I agree with the majority that the initial entry into Appellant's vehicle, the limited search for her identification, and the seizure of her license from her purse were reasonable under an extension of the rationale in Commonwealth v. Johnson, 969 A.2d 565 (Pa. Super. 2009) and Utah's "emergency aid doctrine." I would, however, avoid entwining an inventory search analysis. I emphasize that Trooper Miller's stated purpose for her and Trooper Martin's entry into Appellant's vehicle was to search for documentation of Appellant's identification; she did not state that they were also conducting inventory of the car at that time. Furthermore, Corporal Ranck, who had articulated his suspicion of Appellant's drug use to the troopers, did not testify explicitly whether the cigar boxes were "taken" into "custody" as a part of the inventory policy or as evidence of drug use. See id. at 18, 33. Accordingly, although someone may have already called the towing company and it may have even arrived on scene, I would not consider the troopers' entry into the vehicle an inventory search.

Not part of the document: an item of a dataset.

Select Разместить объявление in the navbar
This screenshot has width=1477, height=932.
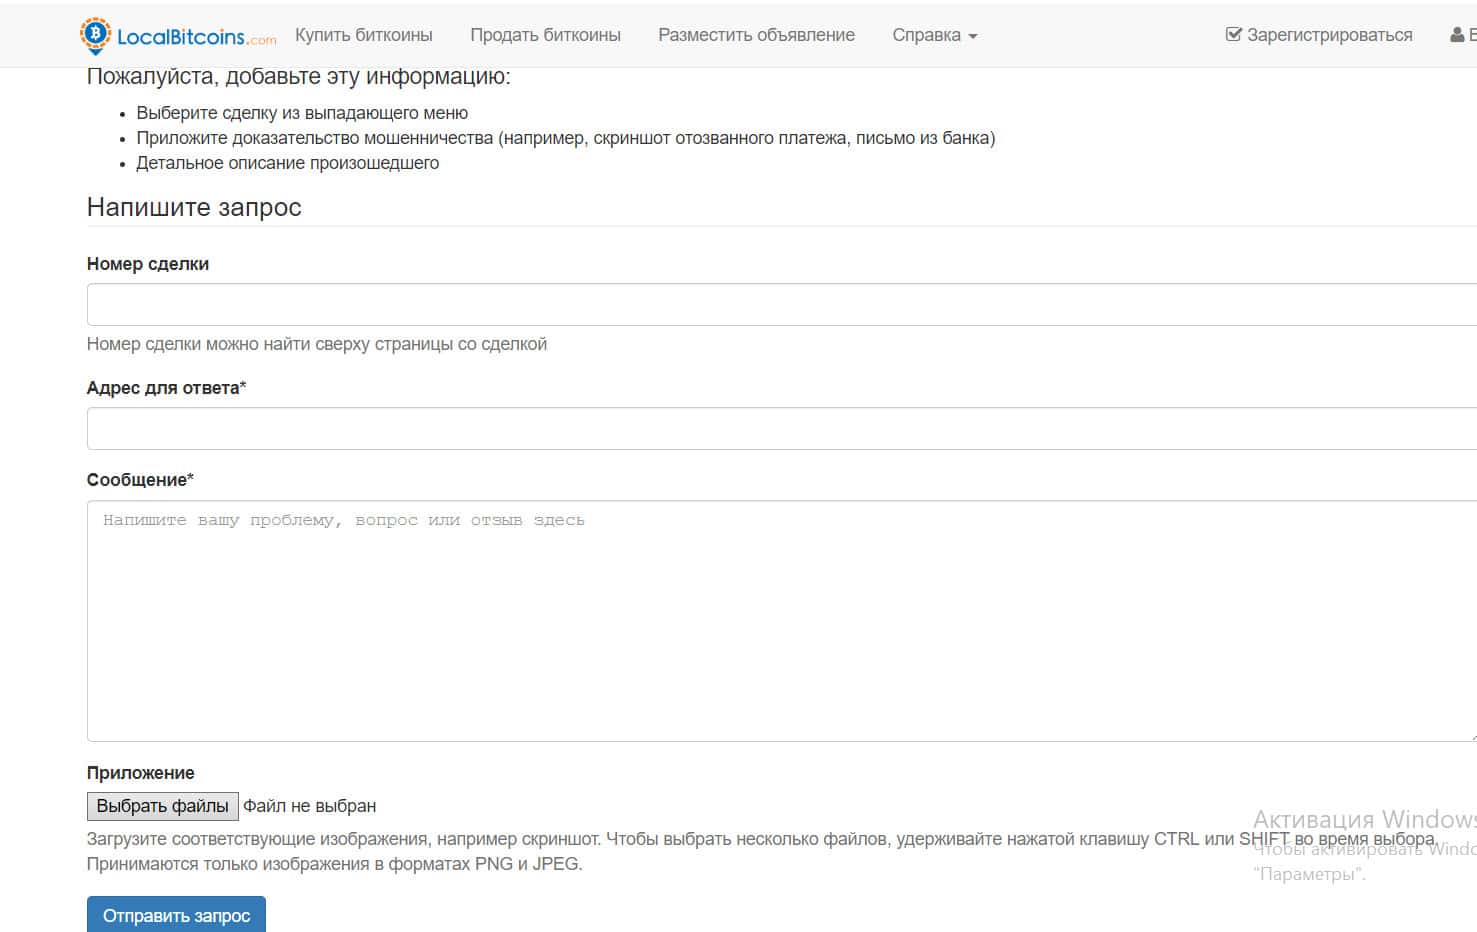click(x=756, y=35)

With respect to the seizure of the cigar boxes, I again incorporate the facts set forth by the majority, and further note the following. Trooper Miller did not explain whether she or Trooper Martin had opened or otherwise manipulated the cigar boxes in order to conclude one was empty and one was missing one cigar. A search inside these boxes may not have been proper for determining Appellant's identification, as a cigar box would not be a usual place to store one's driver's license or identification. Furthermore, Trooper Miller did not testify as to which item in Appellant's purse was found first-her license or the cigar box with one missing cigar. If the officers found Appellant's license first, then there would have been no need to search further. In light of the foregoing, I do not agree that the evidence established that the cigar boxes, specifically the contents of the boxes, were "inadvertently" discovered.
Nevertheless, I would hold simply that the cigar boxes and their contents would have been inevitably discovered during an inventory search pursuant to 75 Pa.C.S. ¶ 3352(b), conducted as a result of Appellant's inability to take the car and the car's obstruction of traffic. See Commonwealth v. Bailey, 986 A.2d 860, 862 (Pa. 2009) (stating evidence is admissible if prosecution can establish by preponderance of evidence that illegally obtained evidence ultimately or inevitably would have been discovered by lawful means).
Second, I would affirm the court's denial of suppression of the cigar found in Appellant's car at the tow yard, on the basis employed by the trial court. The majority cites Trooper Miller's stated purpose of entering the vehicle to obtain insurance and registration information and then holds that she was conducting an inventory search. I would hold that her intention- searching for insurance and registration information-was simply not related to the goals of an inventory search. See Commonwealth v. Nace, 571 A.2d 1389, 1391 (Pa. 1990) (stating four goals underlie inventory searches: (1) protection of defendant's property while he is in custody; (2) protection of police against theft claims when defendant is given his property upon release; (3) protection of police from physical harm due to hidden weapons; and (4) when necessary, the establishment or verification of defendant's identity). Furthermore, I would disagree with the premise implicit in the majority's reasoning-that inventory searches were conducted at the scene of the crime and again at the tow yard. Nevertheless, as stated above, I would affirm the court's denial of suppression based on its reasoning that the cigar would have been inevitably discovered in a proper inventory search. See Bailey, 986 A.2d at 862.
For the foregoing reasons, I respectfully concur with the majority's disposition.